Tuesday, 13 October 2020

Whale dies after stranding on Edinburgh beach.

A Whale has died after stranding on a beach in Edinburgh, Scotland. The Whale, identified as a young Sowerby’s Beaked Whale, Mesoplodon bidens, was found on a beach near the mouth of Brunstane Burn on the afternoon of Tuesday 13 October 2020, while still alive, but died shortly thereafter, despite attempts by volunteers from the Scottish Society for the Protection of Animals and British Divers Marine Life Rescue to refloat it. 

 
A Young Sowerby’s Beaked Whale, Mesoplodon bidens, stranded on an Edinburgh beach on 13 October 2020.

Sowerby's Beaked Whales are found throughout the North Atlantic and North Sea, although they are reclusive Animals which tend to avoid boats and other Human objects, making them rarely seen. As such their population structure is not really known, and they are classified as Data Deficient under the terms of the International Union for the Conservation of Nature's Red List of Threatened Species. This is the third stranding of a member of the species recorded in the UK this year, with British Divers Marine Life Rescue recording two strandings in August, one in Suffolk and one in Hampshire, which implies a reasonably healthy population in UK waters (although individual strandings are sad, the fact that strandings are occurring implies that Whales are present.
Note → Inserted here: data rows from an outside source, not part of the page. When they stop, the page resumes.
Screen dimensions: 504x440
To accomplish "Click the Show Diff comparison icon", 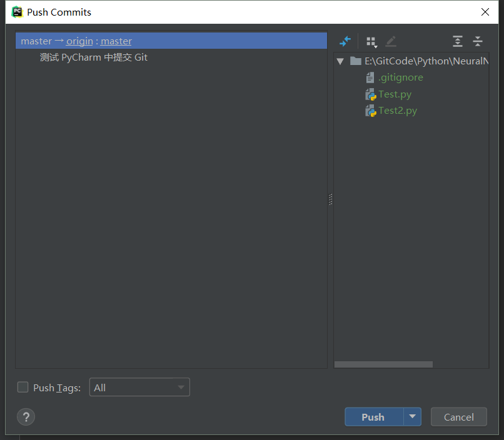I will [345, 41].
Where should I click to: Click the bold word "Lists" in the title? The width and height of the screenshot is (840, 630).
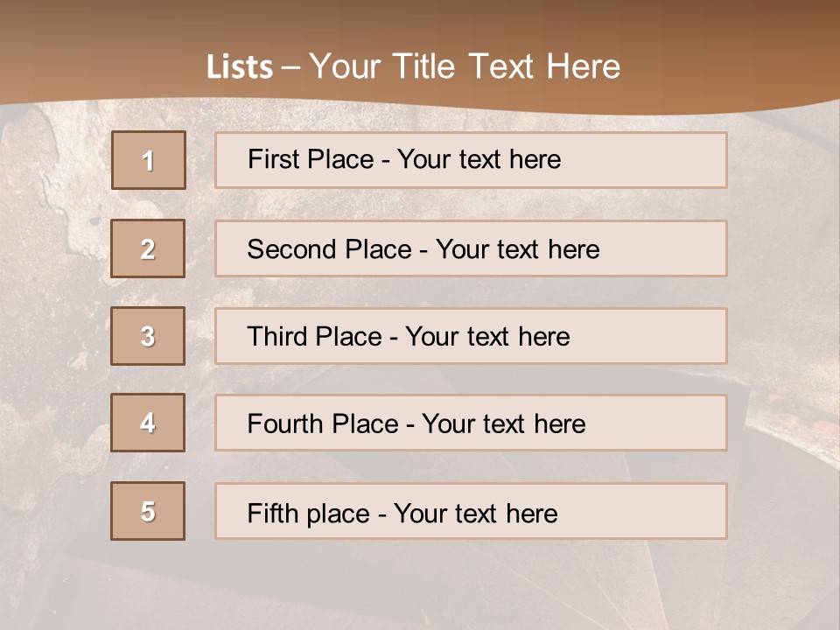point(239,67)
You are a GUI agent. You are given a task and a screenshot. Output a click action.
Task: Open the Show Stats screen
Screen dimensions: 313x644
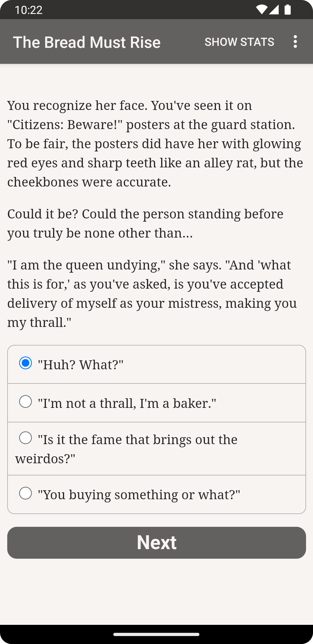click(x=239, y=42)
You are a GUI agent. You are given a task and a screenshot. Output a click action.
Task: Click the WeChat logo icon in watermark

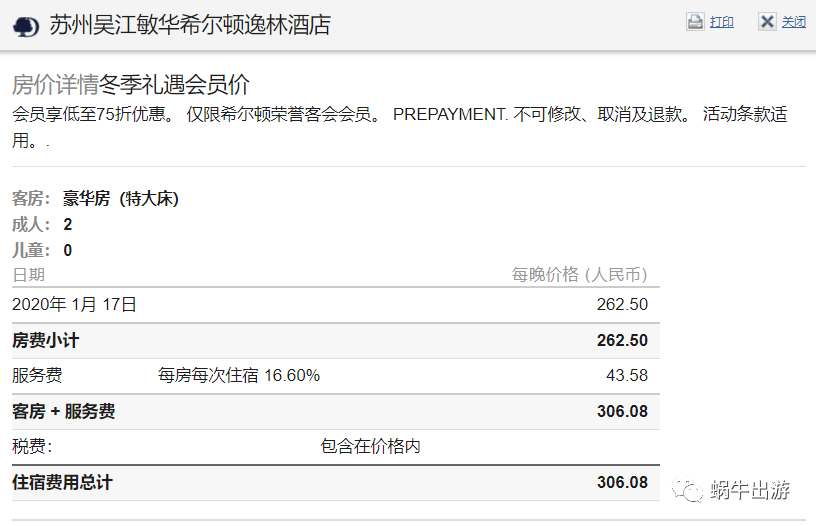pos(687,489)
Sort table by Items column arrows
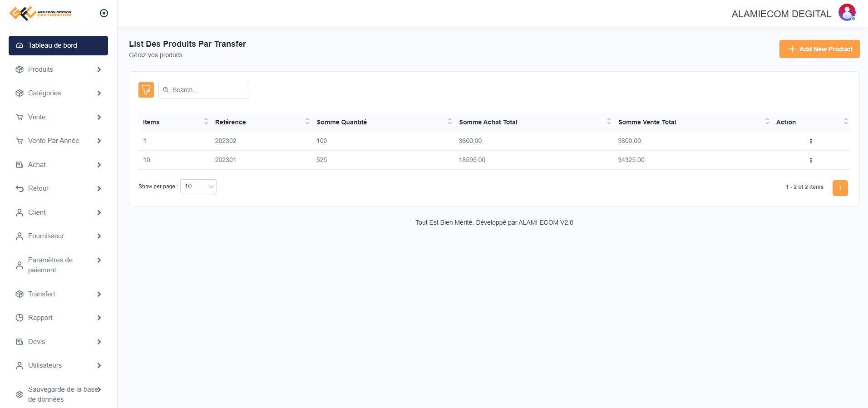The image size is (868, 408). click(206, 122)
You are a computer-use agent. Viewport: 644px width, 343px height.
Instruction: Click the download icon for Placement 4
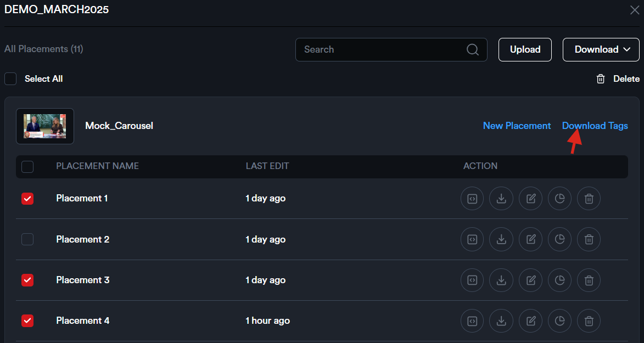click(x=501, y=320)
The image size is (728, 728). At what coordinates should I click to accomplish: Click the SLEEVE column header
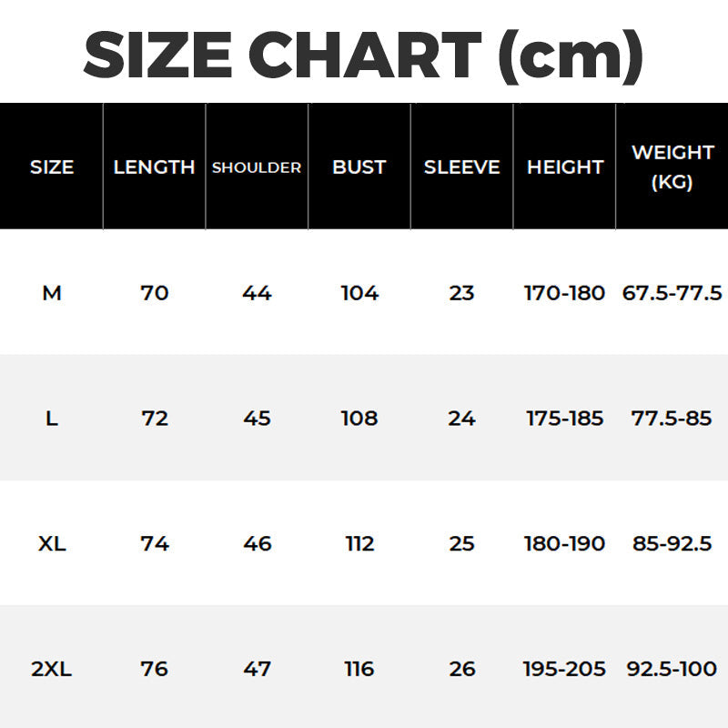click(x=461, y=167)
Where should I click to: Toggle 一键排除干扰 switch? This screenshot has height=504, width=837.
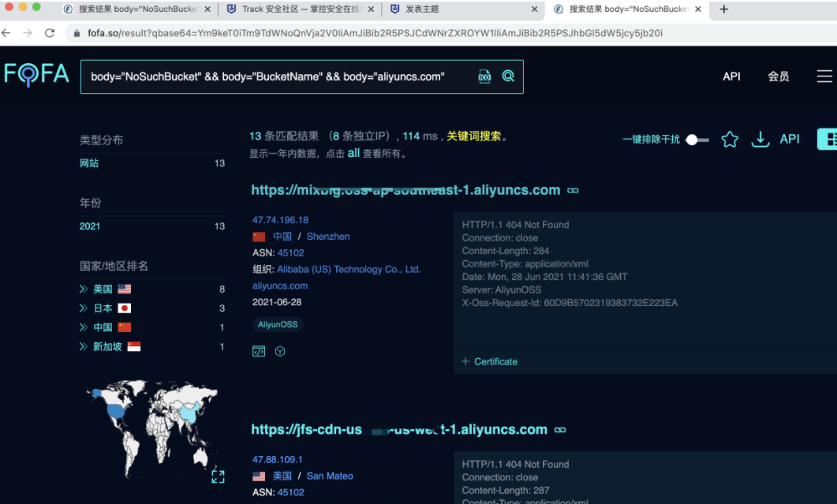[x=696, y=139]
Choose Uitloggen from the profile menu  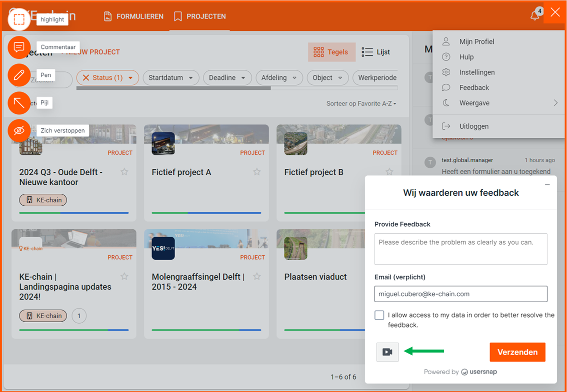click(x=474, y=126)
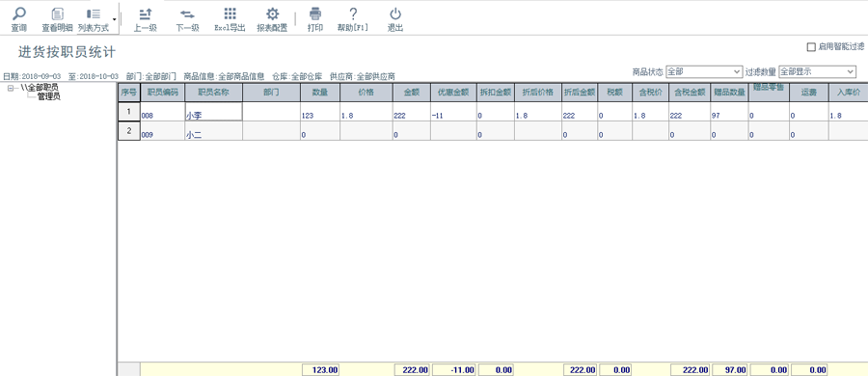Go up with 上一级 icon
The height and width of the screenshot is (376, 868).
[146, 13]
Sowerby's Beaked Whales are protected by the Agreement on the Conservation of Small Cetaceans of the Baltic, North East Atlantic, Irish and North Seas, the Agreement on the Conservation of Cetaceans in the Black Sea, Mediterranean Sea and Contiguous Atlantic Area, and the Memorandum of Understanding Concerning the Conservation of the Manatee and Small Cetaceans of Western Africa and Macaronesia. Historically the species was sometimes targeted by Norwegian Whalers, but this has not been the case in recent history; though these Whales are thought to be at risk from entanglement in fishing gear.